Oil-Drilling Suppliers Explore Securitization

Several companies that lease offshore drilling equipment to oil and gas producers are taking a hard look at securitization.

Noble Corp., Transocean and Valaris are among the prospective issuers. Houston-based Valaris appears to be the furthest along, having already spoken to rating agencies and bankers about a deal that could hit the market in early 2020.

Each of the companies would back its bonds with leases to large oil and gas producers worldwide, with some potentially packaging cashflows from windfarm operators as well. The underlying contracts mainly would be tied to deepwater floating platforms and so-called jackup rigs, which typically are used in shallower-water applications.

Valaris, for example, is looking specifically at securitizing receivables from its portfolio of 53 jackup rigs — the largest such collection in the world.
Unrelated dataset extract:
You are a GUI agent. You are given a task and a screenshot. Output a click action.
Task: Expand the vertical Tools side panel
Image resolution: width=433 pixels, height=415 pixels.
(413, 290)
Leases for floating platforms, which are inclusive of the facilities’ crews, can cost up to $150,000 per day, with terms ranging from one month to 10 years. With that payment structure, companies supplying the equipment receive an interest rate of roughly 5%. Leases for jackup rigs come with similar terms, at a cost of $50,000-70,000 per day and an interest rate around 6%.
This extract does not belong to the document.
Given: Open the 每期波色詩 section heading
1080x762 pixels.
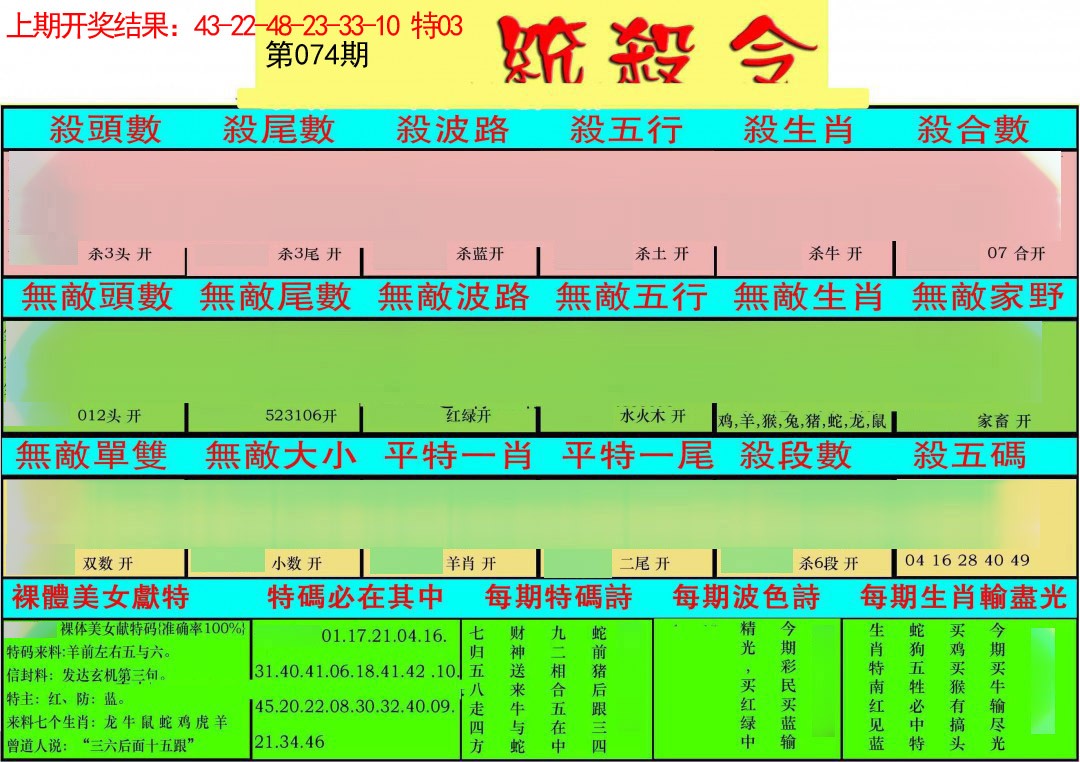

Equity analysts said the sudden interest in securitization stems mainly from feedback from the companies’ shareholders, who want them to explore new ways to raise capital in preparation for a projected business slowdown in 2020. That outlook in part reflects continuing challenges energy companies have faced since oil prices collapsed in 2014. “Let’s face it, these companies are getting pinched. They’re looking for ways to bring in capital. Securitization could give them that,” one analyst said.
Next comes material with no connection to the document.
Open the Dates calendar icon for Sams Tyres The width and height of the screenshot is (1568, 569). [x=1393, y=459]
Many drilling-equipment suppliers have been funding their businesses via equity and unsecured debt. Their willingness to look at securitization has been bolstered by strong demand for bonds backed by equipment loans and leases. Investors have easily absorbed $17 billion of new supply in those asset classes this year, up from $12.7 billion at this point in 2018, according to Asset-Backed Alert’s ABS Database.